THE PROBLEM:
Output the entries as they appear, skipping images.

RECORDED INFORMATION:
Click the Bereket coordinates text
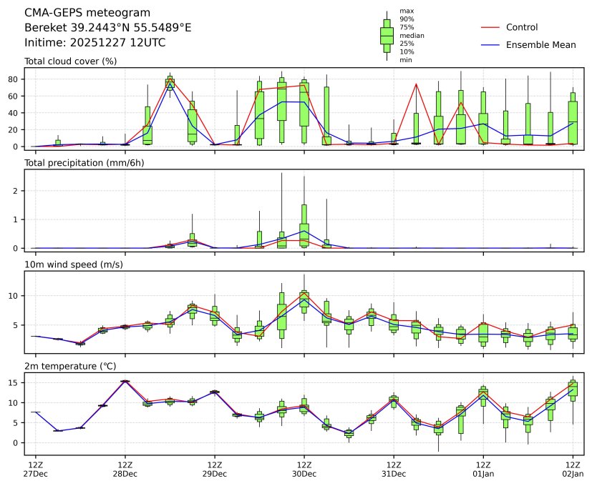Viewport: 592px width, 486px height. [x=107, y=28]
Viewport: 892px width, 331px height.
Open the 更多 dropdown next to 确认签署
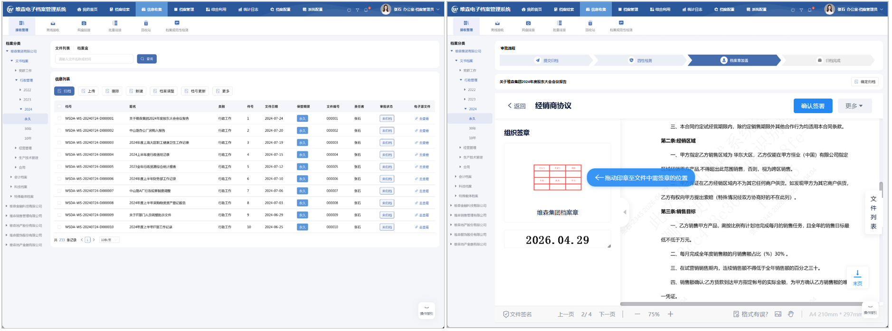(x=854, y=106)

SOLUTION TO THIS TASK:
Click the Bereket coordinates text
Viewport: 592px width, 486px height. [x=107, y=28]
Viewport: 892px width, 331px height.
Open the 更多 dropdown next to 确认签署
(x=854, y=106)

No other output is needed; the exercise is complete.